TASK TO COMPLETE: The answer must be an exact reprint of the lines from the one with "Image resolution: width=775" through the final line of the data, with no pictures included.
━━━━━ DATA TO USE ━━━━━
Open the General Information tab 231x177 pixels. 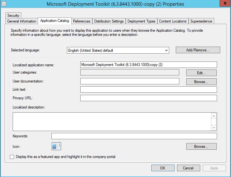click(22, 21)
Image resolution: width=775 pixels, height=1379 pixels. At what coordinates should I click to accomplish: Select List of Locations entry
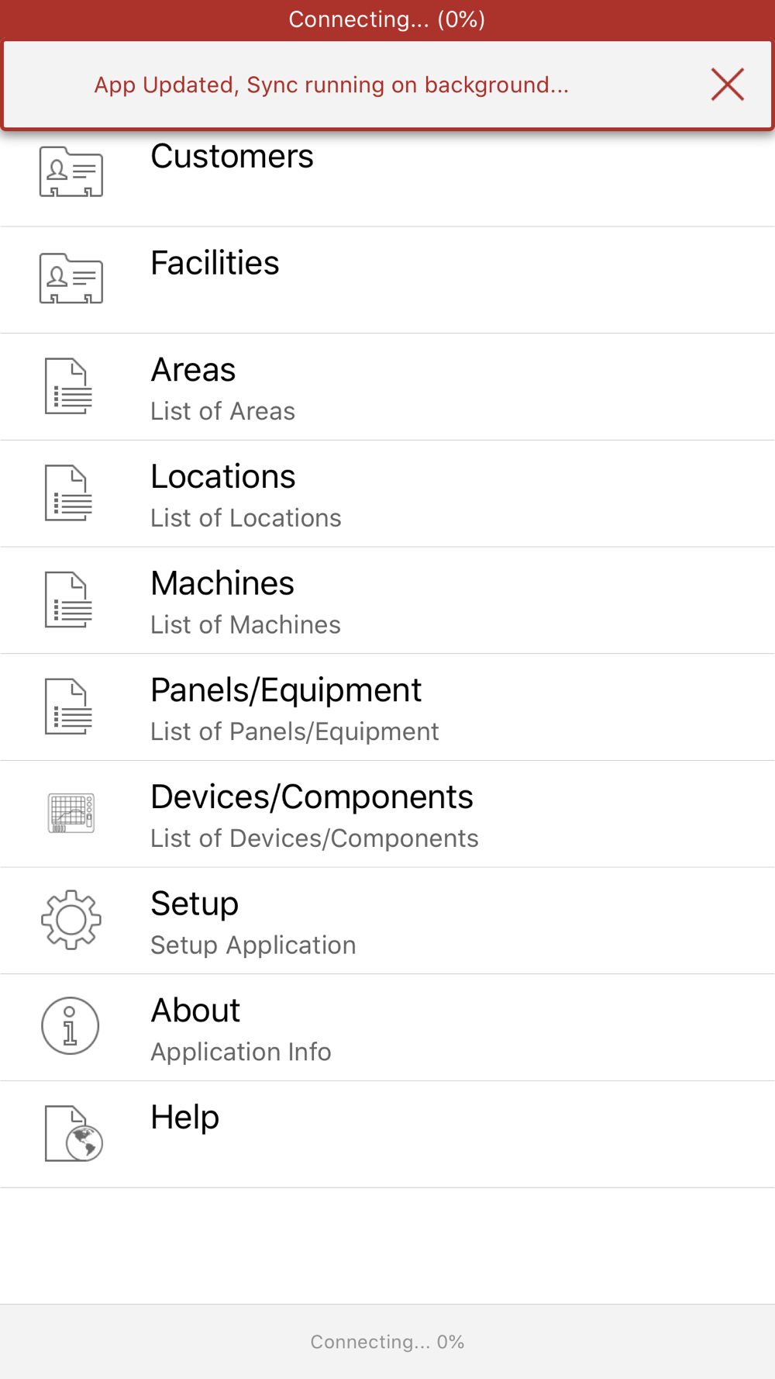pyautogui.click(x=246, y=518)
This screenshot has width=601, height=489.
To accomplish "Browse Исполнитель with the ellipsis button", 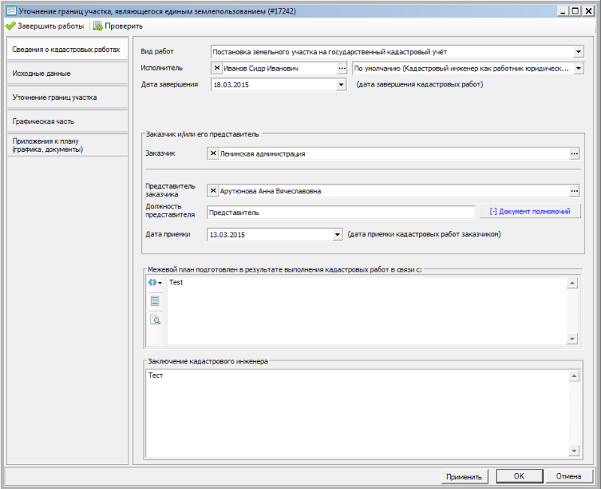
━━━━━
WORKED SOLUTION:
Image resolution: width=775 pixels, height=1379 pixels. At what coordinates should I click to accomplish: Select List of Locations entry
pyautogui.click(x=246, y=518)
This screenshot has width=601, height=489.
To accomplish "Browse Исполнитель with the ellipsis button", 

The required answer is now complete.